[Dataset entries]
:::::

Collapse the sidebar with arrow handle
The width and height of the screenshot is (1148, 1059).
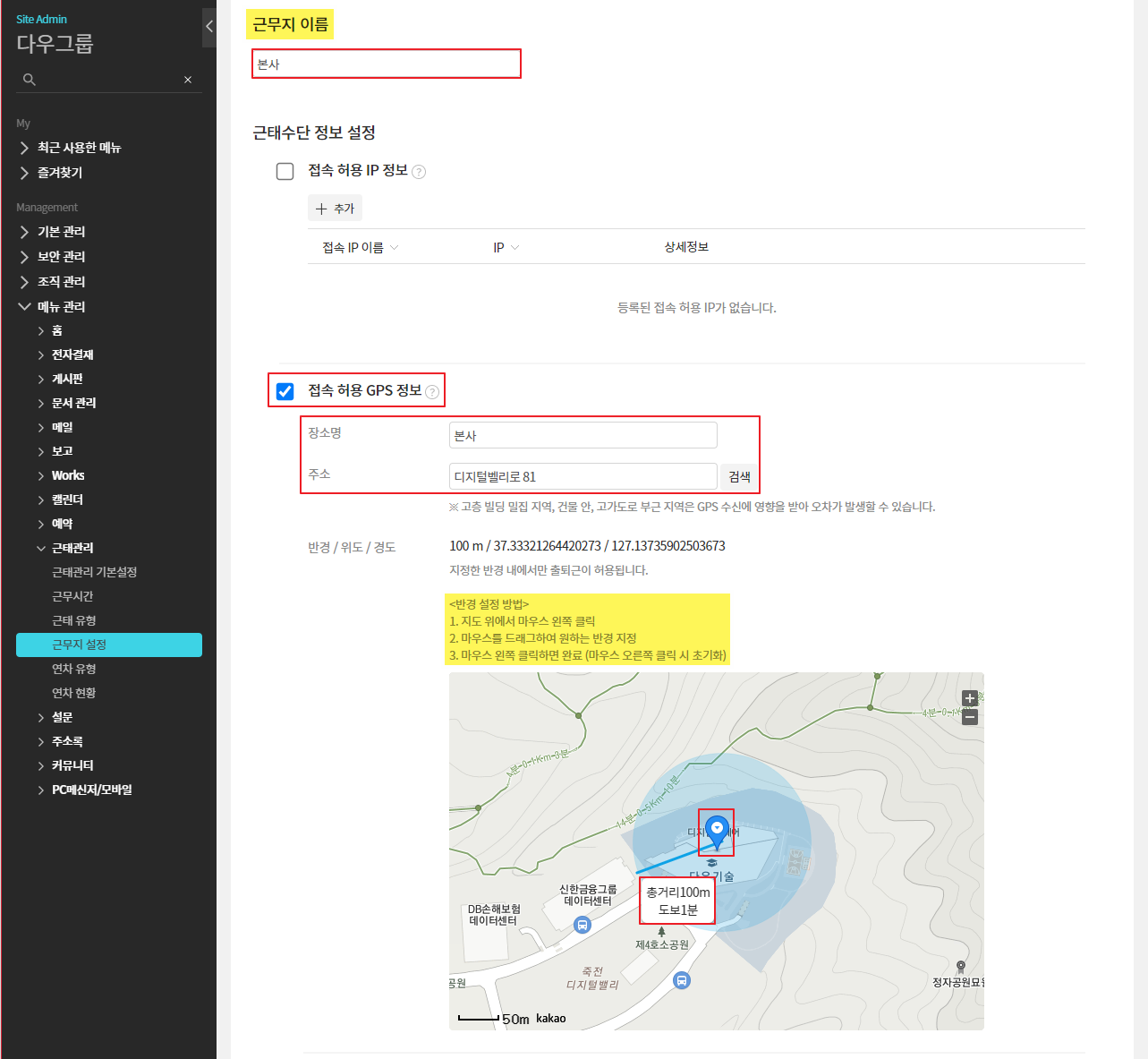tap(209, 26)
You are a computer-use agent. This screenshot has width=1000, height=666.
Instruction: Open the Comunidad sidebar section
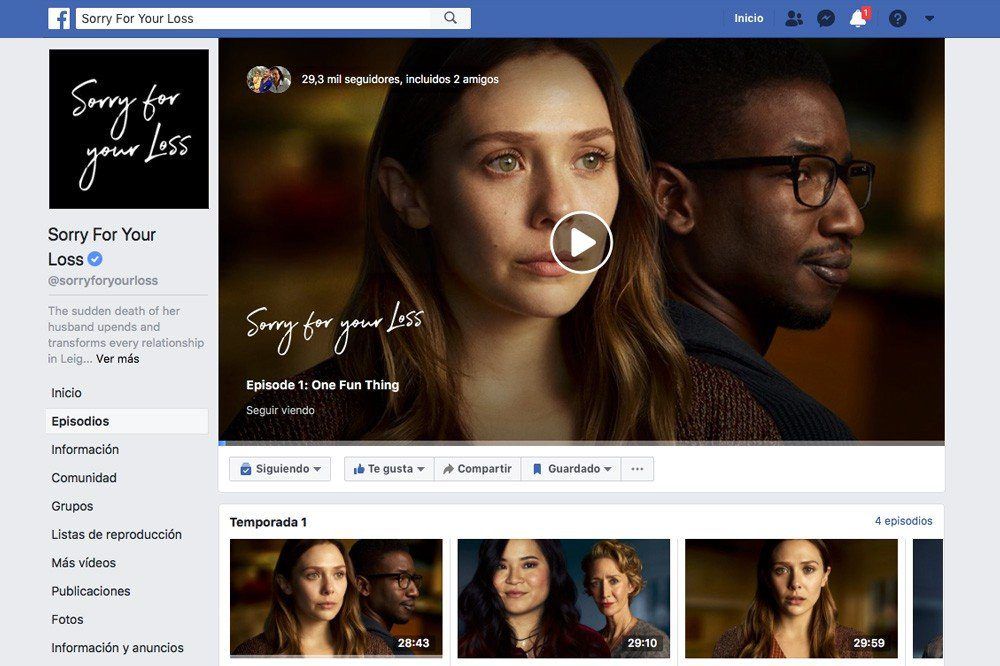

:::::

What needs to be done:
Where a line of the records includes "sidebar", copy it.

Response area:
Collapse the sidebar with arrow handle
Instruction: Open the Comunidad sidebar section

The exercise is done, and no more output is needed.